Sniffing the milk jug has little or no nutritive benefit.


----------



## Fiver (Aug 25, 2009)

Perhaps not, but it can sure save me some turmoil and gastric distress.


----------



## Jazzey (Aug 25, 2009)

Having read this thread over, I'd definitely go for the M&Ms..but, there may be a bit of a bias there.... Yum - Ironically, I'm allergic to peanuts - but still good :2thumbs:  All good.  (thanks Turtle, for the craving  )


----------



## Fiver (Aug 25, 2009)

It's okay if you do what I do -- just suck the shell and the chocolate off and throw the peanut out -- or toss it to the dog, if you have one, which I do not.  Therefore I'm saving them up for when I invite guests over for cocktails so I don't have to buy a jar of salted nuts. I think I might have read this trick from "Martha Stewart: Tips From The Hoosgau."



[Disclaimer: You should always find an excuse to miss any party I throw.]


----------



## Jazzey (Aug 25, 2009)

Good to know...

I actually like the peanut part BUT, with the chocolate...So please don't suck the chocolate off my peanuts.

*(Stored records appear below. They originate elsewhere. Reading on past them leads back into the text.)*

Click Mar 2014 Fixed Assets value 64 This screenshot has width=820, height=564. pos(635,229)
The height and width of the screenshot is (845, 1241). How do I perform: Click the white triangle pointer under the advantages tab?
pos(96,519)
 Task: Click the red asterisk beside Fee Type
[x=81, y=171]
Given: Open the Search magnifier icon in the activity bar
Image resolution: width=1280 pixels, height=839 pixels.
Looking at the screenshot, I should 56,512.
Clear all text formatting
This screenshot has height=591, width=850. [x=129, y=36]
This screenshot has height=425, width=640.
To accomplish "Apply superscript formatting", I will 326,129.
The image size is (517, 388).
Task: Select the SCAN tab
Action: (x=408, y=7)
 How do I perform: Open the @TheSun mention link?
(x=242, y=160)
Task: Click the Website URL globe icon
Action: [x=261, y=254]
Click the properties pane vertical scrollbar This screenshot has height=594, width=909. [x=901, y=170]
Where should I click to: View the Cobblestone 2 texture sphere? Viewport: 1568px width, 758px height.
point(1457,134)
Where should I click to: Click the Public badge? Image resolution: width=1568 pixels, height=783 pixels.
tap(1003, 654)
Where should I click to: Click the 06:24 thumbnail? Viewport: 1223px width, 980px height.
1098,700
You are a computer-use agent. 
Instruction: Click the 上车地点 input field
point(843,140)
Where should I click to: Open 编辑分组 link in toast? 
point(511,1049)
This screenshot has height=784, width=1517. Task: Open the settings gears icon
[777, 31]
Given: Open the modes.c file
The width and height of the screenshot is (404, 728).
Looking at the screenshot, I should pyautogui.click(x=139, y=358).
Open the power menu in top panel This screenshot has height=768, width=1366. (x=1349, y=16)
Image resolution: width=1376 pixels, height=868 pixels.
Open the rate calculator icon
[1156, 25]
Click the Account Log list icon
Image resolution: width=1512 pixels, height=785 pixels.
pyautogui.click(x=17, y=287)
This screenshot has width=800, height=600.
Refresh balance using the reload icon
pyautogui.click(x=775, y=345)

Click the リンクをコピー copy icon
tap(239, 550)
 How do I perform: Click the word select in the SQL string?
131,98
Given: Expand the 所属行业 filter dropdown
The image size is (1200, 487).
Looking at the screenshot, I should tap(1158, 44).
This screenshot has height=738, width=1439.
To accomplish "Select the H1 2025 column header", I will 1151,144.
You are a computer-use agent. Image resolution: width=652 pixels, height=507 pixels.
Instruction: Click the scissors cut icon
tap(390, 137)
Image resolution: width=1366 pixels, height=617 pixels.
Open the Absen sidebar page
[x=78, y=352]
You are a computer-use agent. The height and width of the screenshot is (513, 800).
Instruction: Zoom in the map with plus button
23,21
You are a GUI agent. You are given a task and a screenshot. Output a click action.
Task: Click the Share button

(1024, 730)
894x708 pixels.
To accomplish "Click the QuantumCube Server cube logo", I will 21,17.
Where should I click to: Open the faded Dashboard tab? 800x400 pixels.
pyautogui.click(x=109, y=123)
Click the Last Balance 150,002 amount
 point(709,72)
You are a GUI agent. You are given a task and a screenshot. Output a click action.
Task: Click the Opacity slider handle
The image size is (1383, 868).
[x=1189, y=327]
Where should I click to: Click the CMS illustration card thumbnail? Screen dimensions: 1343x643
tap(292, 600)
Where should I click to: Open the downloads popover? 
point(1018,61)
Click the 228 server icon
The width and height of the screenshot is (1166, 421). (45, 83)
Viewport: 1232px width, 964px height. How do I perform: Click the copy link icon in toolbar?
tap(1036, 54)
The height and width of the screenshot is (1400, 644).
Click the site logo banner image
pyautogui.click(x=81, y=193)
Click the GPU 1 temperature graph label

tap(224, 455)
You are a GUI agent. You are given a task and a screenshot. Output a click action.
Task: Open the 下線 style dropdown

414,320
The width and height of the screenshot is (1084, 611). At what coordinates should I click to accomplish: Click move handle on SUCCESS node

*note to self:  do not, I repeat, DO NOT, eat peanuts at Fiver's home....And if it's a potluck, I'll bring the pork ribs, without the sauce...(that's all I'm sayin').


----------



## Fiver (Aug 25, 2009)

You are wise, Grasshopper. I do pour a mean Dr. Pepper, though. Anyway, I haven't heard what was on your menu tonight....


----------



## Jazzey (Aug 25, 2009)

Ahhh, well diner hasn't been served just yet.   There were so many delightful options on this thread that I got confused as to my options... (still mulling over the M & M's though - darn that Turtle for planting that in my head....)


----------



## Fiver (Aug 25, 2009)

Hang on, lemme just pull out a chapter from "Martha Stewat: Tips From The Hoosgau."

Ooh. Fritos and potato vodka. Okay no. Just order pizza instead.


----------



## NicNak (Aug 25, 2009)

I get my Lick's Homeburger and Taters N Cream (french fries dressed like baked potatoe)

Yummm. 

I happy camper now, but still staring at it and not eating yet.  Then after I eat I will wish I had more :teehee:  typical.


----------